──────── The data ────────

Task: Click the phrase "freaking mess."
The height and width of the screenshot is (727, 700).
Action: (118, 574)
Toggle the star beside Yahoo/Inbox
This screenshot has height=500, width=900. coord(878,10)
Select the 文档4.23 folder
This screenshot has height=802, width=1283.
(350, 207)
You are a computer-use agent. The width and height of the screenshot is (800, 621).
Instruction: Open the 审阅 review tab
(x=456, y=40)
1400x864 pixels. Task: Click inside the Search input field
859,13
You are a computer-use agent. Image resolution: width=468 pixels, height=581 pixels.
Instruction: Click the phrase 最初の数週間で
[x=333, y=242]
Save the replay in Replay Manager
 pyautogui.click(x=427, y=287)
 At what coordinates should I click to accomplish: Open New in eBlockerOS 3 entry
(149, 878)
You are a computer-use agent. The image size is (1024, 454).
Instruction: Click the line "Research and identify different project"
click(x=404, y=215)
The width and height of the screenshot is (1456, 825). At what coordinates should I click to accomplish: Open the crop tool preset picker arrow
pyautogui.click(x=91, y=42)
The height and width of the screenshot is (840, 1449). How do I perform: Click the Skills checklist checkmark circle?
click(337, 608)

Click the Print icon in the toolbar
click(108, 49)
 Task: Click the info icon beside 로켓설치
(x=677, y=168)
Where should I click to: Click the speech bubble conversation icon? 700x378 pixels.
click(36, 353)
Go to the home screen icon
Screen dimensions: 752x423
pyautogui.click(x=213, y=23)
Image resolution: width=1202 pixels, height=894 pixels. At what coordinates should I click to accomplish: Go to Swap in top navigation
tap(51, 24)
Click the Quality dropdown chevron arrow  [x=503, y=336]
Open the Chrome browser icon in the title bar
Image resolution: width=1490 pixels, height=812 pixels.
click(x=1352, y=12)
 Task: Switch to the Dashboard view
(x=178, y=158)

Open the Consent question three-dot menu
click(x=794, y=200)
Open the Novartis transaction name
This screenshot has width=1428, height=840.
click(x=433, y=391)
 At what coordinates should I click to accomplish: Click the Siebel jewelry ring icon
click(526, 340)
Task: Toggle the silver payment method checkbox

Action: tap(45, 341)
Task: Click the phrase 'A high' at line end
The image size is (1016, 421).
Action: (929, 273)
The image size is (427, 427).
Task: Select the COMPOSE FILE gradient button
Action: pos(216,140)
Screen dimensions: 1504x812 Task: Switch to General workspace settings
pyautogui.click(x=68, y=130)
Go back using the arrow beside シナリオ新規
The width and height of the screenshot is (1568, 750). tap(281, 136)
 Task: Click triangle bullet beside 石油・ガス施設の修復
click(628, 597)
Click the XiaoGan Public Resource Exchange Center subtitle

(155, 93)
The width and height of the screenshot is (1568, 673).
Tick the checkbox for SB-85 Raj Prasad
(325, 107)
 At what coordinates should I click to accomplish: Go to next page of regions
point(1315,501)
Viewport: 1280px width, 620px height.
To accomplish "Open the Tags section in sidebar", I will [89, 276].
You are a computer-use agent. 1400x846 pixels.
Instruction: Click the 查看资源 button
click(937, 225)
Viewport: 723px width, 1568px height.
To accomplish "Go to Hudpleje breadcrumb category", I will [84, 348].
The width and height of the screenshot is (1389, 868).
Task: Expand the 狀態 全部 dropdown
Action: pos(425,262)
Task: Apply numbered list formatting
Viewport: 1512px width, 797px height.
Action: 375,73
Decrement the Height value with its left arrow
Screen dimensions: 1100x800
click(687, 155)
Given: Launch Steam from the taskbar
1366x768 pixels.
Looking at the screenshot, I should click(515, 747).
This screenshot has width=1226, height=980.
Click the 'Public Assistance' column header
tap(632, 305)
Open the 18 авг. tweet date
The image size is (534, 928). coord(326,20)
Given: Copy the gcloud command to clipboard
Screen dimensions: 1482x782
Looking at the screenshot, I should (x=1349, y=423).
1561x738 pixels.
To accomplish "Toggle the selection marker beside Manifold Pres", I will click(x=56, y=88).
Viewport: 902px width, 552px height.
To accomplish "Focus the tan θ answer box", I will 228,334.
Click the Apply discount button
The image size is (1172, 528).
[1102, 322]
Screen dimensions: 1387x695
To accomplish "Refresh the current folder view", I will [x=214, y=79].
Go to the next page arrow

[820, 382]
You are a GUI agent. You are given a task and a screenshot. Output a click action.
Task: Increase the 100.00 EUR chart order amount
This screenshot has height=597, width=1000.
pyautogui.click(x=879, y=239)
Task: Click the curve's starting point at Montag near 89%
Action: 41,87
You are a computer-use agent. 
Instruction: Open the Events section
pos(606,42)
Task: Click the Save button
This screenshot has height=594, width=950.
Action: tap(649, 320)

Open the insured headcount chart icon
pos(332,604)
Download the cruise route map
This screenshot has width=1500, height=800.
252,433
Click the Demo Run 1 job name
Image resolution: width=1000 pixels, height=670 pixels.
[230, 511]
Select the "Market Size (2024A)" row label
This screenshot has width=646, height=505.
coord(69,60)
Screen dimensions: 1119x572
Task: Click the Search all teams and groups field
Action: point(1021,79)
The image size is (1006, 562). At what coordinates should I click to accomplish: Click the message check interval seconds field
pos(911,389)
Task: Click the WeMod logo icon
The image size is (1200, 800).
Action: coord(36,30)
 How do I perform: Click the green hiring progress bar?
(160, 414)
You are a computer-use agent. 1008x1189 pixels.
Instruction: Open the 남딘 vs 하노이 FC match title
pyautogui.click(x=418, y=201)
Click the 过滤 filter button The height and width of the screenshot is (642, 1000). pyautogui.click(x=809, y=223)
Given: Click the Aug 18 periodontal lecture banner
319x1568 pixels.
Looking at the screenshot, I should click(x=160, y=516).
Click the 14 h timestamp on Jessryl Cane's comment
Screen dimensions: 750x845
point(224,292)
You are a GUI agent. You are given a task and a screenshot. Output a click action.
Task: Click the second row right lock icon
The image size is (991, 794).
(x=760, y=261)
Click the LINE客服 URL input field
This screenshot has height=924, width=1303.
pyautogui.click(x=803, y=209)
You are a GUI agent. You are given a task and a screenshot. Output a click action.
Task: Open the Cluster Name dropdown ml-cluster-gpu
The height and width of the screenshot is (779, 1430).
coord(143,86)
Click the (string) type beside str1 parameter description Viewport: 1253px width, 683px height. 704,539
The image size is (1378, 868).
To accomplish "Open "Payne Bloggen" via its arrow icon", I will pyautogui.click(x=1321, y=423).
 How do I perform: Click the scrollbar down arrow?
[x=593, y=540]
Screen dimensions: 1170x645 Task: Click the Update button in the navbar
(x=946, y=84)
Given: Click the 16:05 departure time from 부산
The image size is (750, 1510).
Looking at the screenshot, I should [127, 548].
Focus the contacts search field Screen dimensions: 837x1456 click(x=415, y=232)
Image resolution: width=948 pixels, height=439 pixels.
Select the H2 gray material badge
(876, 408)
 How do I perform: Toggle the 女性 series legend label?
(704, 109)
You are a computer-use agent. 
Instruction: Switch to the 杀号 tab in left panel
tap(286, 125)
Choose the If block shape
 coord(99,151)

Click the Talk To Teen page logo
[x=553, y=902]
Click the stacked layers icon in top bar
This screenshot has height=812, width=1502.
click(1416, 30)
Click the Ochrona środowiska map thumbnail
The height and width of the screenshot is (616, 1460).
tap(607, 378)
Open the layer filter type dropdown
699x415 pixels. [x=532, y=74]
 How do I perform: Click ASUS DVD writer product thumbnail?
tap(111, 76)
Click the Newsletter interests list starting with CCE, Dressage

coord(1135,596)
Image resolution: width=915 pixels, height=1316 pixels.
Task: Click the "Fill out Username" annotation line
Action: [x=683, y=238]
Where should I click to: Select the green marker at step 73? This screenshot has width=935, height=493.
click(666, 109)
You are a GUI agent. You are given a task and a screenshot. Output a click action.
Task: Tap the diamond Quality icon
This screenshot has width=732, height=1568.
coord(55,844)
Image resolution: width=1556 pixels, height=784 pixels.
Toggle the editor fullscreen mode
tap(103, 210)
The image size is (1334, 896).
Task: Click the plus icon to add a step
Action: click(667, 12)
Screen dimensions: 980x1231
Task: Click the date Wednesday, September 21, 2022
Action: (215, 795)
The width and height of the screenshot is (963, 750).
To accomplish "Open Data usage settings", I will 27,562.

────────

• **Objective**
Render the lines above as a Markdown table with the columns No. and Line, starting at the line that contains "Choose the If block shape" and ending at the line that contains "[x=553, y=902]". Include only those lines and leave out any blank ones.

• **Result of this exercise**
| No. | Line |
|---|---|
| 1 | Choose the If block shape |
| 2 |  coord(99,151) |
| 3 | Click the Talk To Teen page logo |
| 4 | [x=553, y=902] |